Simple Partial Seizure.
Describe the symptoms during a simple partial seizure.
Motor: jerky movements, stiffness
Sensory: tingling, numbness
Autonomic: abdominal discomfort
Psychic: hallucination, fear, sadness
This type of seizure can start with an aura, but is followed by impaired consciousness involving automatisms like picking at clothes and mumbling.
It can progress to a general seizure and is followed by no memory of the event and tiredness
Complex partial
A partial seizure which progresses into a generalized seizure with tonic-clonic convulsions is called what?
Secondarily generalized
This type of seizure occurs more commonly in children with no aura and the child experiences a brief lapse of consciousness with prompt recovery.
This can occur several times throughout the day
Absence (Petit mal)
This type of seizure has no warning signs and is characterized by loss of muscle tone and consciousness, with a regain in consciousness a few seconds later
Atonic
This type of seizure has no warns and is characterized by muscle jerks and spasms with the consciousness and memory intact.
Myoclonic
During this seizure, the body stiffens (tonic) and jerks (clonic) with epileptic crying and tongue biting
There is no recollection afterwards, just confusion and fatigue.
Tonic-Clonic (Grand mal)
What is the name for a seizure that lasts a long time and may repeat without reccovering
Status epilepticus
What can secondary seizures be triggered by?

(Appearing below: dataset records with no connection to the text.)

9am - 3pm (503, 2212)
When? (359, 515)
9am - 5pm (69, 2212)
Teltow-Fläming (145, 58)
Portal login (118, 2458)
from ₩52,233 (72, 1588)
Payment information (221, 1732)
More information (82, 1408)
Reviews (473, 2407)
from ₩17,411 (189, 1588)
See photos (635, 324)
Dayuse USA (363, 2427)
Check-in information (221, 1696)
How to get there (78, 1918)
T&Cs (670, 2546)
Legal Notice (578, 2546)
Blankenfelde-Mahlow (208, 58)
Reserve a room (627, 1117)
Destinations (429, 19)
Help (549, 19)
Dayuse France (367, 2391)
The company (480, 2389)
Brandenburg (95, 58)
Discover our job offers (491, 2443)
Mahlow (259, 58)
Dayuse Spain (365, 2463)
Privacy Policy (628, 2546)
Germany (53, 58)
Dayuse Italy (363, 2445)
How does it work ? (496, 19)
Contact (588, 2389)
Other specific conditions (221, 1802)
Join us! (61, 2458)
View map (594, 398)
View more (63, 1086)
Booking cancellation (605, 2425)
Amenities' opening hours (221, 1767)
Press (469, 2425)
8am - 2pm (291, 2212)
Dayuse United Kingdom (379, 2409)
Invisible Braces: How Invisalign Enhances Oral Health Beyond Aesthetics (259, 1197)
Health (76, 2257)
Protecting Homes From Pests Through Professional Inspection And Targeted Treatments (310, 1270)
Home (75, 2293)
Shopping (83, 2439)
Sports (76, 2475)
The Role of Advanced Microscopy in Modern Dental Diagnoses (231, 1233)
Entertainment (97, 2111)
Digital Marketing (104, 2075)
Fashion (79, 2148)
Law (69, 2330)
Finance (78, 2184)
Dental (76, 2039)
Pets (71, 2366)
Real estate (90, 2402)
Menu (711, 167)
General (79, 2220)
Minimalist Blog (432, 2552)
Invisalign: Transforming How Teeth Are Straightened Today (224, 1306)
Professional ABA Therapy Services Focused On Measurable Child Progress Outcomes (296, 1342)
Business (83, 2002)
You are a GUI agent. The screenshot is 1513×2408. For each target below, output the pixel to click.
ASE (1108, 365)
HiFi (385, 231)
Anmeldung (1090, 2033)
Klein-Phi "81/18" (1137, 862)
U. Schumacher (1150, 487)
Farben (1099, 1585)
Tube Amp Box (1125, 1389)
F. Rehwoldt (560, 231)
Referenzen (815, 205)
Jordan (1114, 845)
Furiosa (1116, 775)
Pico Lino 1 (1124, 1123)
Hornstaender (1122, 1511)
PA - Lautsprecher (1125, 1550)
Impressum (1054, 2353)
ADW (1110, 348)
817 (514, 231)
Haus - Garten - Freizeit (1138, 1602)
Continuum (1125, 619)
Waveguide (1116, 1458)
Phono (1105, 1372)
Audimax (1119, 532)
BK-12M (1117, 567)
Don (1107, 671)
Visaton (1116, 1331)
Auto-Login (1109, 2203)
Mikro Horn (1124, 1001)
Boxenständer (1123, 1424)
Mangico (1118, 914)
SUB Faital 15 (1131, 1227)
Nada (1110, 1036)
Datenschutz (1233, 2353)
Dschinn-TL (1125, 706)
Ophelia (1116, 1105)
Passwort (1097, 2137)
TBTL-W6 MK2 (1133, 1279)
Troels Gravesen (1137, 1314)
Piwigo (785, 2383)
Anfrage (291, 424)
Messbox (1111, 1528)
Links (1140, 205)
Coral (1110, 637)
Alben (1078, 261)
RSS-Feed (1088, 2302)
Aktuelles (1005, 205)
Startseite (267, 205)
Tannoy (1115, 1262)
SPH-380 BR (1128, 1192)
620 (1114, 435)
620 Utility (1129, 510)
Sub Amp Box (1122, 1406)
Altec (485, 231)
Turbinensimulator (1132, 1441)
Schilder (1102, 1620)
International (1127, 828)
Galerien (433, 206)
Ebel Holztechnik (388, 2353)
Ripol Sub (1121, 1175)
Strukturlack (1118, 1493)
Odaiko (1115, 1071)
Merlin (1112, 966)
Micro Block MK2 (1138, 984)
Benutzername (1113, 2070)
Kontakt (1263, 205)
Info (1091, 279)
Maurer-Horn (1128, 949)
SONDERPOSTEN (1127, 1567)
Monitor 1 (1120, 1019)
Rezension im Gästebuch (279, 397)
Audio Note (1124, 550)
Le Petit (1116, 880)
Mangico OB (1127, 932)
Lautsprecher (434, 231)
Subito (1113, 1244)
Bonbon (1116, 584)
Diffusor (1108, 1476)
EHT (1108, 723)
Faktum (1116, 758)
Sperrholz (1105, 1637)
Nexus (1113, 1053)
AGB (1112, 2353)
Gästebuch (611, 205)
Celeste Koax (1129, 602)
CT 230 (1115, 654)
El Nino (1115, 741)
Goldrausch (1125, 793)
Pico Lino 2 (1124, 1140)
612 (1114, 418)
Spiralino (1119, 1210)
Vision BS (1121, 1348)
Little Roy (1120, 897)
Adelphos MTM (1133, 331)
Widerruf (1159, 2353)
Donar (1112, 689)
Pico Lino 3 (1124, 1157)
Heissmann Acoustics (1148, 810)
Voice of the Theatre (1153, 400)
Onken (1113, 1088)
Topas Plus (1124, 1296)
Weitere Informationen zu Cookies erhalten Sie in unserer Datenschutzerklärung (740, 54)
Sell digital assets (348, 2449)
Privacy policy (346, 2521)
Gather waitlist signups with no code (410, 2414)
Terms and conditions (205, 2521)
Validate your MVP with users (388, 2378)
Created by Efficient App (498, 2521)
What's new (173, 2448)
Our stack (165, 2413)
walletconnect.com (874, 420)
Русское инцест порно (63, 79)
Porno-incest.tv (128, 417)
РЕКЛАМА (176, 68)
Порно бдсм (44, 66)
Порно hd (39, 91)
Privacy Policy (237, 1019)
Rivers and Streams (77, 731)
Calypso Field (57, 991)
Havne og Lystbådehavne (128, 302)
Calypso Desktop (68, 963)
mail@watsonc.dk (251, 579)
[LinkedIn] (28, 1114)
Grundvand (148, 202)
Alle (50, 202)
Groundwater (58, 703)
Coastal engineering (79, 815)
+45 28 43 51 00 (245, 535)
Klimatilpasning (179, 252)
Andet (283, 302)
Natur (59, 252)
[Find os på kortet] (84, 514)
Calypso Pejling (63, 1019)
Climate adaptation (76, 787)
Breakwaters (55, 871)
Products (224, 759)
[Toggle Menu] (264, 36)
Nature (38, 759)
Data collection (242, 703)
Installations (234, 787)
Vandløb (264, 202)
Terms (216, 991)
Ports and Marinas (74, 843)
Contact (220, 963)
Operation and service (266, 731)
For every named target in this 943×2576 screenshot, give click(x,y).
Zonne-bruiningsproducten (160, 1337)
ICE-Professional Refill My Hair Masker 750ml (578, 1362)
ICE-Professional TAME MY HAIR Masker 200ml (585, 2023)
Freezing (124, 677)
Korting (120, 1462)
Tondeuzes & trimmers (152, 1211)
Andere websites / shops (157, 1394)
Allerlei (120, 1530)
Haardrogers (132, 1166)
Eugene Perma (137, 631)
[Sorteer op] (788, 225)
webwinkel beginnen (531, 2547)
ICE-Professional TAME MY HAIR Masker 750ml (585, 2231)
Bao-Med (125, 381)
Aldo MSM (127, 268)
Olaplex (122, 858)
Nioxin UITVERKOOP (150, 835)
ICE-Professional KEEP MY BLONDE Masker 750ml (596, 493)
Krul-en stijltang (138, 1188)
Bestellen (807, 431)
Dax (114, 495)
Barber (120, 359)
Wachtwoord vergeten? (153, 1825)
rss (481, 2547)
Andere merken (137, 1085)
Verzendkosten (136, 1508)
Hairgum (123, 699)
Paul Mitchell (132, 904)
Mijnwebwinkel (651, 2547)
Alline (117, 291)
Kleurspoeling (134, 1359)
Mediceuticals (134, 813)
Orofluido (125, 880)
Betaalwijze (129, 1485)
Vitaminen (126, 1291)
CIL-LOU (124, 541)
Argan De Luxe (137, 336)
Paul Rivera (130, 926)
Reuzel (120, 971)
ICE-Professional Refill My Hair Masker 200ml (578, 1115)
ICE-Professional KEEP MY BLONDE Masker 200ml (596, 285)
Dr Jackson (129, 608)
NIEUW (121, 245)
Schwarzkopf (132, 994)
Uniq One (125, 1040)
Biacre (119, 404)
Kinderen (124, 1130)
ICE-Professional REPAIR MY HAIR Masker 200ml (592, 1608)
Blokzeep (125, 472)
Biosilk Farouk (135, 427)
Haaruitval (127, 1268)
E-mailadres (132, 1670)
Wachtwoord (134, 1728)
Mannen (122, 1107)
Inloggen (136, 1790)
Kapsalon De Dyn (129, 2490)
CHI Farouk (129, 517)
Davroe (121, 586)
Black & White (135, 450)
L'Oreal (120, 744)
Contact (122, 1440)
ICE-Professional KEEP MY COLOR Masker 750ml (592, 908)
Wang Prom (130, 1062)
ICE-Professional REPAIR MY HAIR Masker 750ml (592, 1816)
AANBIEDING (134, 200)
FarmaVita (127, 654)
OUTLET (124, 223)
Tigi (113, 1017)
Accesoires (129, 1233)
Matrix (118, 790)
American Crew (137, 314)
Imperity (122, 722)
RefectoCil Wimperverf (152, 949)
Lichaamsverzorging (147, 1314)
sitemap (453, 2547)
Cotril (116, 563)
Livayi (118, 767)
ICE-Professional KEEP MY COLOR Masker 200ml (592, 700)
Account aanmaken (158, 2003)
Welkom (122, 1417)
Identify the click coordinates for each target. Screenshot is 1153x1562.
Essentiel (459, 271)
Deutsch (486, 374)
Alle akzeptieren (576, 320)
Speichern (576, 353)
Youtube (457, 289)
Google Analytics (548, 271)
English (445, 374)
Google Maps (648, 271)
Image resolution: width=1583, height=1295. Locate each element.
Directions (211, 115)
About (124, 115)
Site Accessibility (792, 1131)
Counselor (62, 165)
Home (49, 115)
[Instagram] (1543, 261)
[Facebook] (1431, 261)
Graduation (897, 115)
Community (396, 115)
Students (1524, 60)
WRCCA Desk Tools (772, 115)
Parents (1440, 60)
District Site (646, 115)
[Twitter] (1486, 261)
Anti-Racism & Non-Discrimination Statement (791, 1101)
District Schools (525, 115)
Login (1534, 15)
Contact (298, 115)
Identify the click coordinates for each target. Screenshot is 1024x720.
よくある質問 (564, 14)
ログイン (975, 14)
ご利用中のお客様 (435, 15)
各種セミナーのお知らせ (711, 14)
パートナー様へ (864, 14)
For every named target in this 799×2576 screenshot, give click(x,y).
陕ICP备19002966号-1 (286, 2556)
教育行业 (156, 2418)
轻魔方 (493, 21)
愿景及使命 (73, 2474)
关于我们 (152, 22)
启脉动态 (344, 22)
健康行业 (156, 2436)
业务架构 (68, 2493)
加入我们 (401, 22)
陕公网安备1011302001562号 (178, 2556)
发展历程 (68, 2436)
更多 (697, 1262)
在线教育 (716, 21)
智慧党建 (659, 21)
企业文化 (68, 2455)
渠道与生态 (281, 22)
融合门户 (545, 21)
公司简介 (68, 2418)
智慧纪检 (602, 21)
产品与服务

Head trauma Stress Lack of sleep Drug use Alcohol withdrawal Disease/ infection
Heavy consumption of alcohol does what to the seizure threshold?
It decreases it.
Chronic consumers can also experience seizures upon withdrawal
Define a seizure.
Sudden excessive, electrical excitation in the cortical neurons creates a loss of awareness, consciousness, movement/sensation disturbances
What is a febrile seizure and what causes it?
It is common in children, convulsions brought on by fever.